На метафорическом языке это может означать сомнение в том, что прежде воображалось абсолютной ценностью. За несколько страниц до этого эпизода сводный брат Саши, Прокофий, определяет новую
жизнь так, что ее, точно, не пожелаешь, пусть уж старая, какая — никакая: «Каждый гражданин поскорее хочет исполнить свои чувства, чтобы меньше чувствовать себя от мученья. Но так на них не наготовишься — сегодня ему имущество давай, завтра жену, потом счастья круглые сутки — это и история не управится. Лучше будет уменьшать постепенно человека, и он притерпится: ему так и так все равно страдать» (с. 296)
Передано существо коммунистической утопии — уменьшать человека до тех пор, пока тот не сделается неразличимым элементом некой однообразной массы — назовут ли ее народом, населением, человечеством. Велика вероятность, что организация людей в совместную жизнь — независимо от интересов каждого отдельного лица — вообще свойственна утопизму, от «Республики» Платона до «Чевенгура» Платонова. Но в литературной русской утопии этот принцип единственный, сама же цель, ради которой все затеяно, уходит на дальний план и о ней не вспоминают. На первом месте — организация, тут‑то и нужно уменьшить человека: в своей нормальной величине он непригоден для благо- или какого угодно устройства его жизни на рациональных началах. Достоевский написал об этом в «Записках из подполья».
Платонов, поборник идеи коммунизма, начинает догадываться о ее невозможности в человеческом мире. «Чевенгур», независимо от авторской воли, оказывается последней литературной (и социальной) утопией: либо этот конец станет буквальным концом истории этого народа, либо найдутся силы, средства сойти с пути, который привел к такой утопии. В любом случае нельзя ни писать об этом, ни жить согласно такому порядку — вот почему я предположил: «Чевенгур» знаменует конец литературного утопизма.

Короткая задача 1
Кем Прокофий приходится Саше согласно фрагменту о «Чевенгуре»?
Короткая задача 2
Выпишите дословно из фрагмента о «Чевенгуре» отрывок от слов «Платонов, поборник идеи» до слов «конец литературного утопизма.».
Короткая задача 3
Согласуются ли с фрагментом о «Чевенгуре» следующие утверждения? (a) Прокофий — родной брат Саши. (b) В литературной русской утопии цель, ради которой все затеяно, отходит на дальний план. (c) «Чевенгур» знаменует начало литературного утопизма. На каждое ответьте «да» или «нет» и приведите решающие слова из фрагмента.

Материал
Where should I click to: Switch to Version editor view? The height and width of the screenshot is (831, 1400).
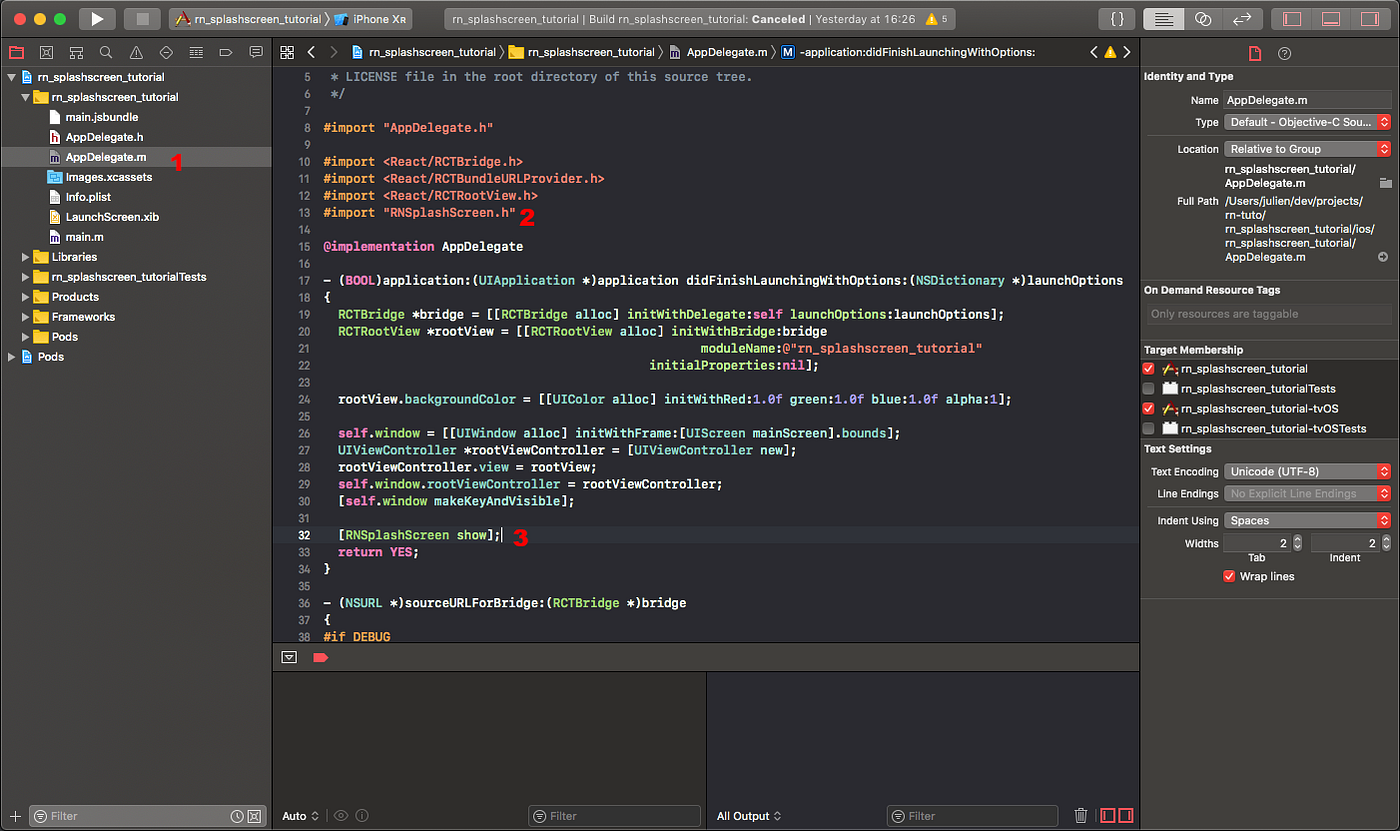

Решение задачи 1
Сводным братом.

Решение задачи 2
Платонов, поборник идеи коммунизма, начинает догадываться о ее невозможности в человеческом мире. «Чевенгур», независимо от авторской воли, оказывается последней литературной (и социальной) утопией: либо этот конец станет буквальным концом истории этого народа, либо найдутся силы, средства сойти с пути, который привел к такой утопии. В любом случае нельзя ни писать об этом, ни жить согласно такому порядку — вот почему я предположил: «Чевенгур» знаменует конец литературного утопизма.

Решение задачи 3
(a) Нет: «сводный брат Саши, Прокофий».
(b) Да: «сама же цель, ради которой все затеяно, уходит на дальний план».
(c) Нет: «„Чевенгур“ знаменует конец литературного утопизма».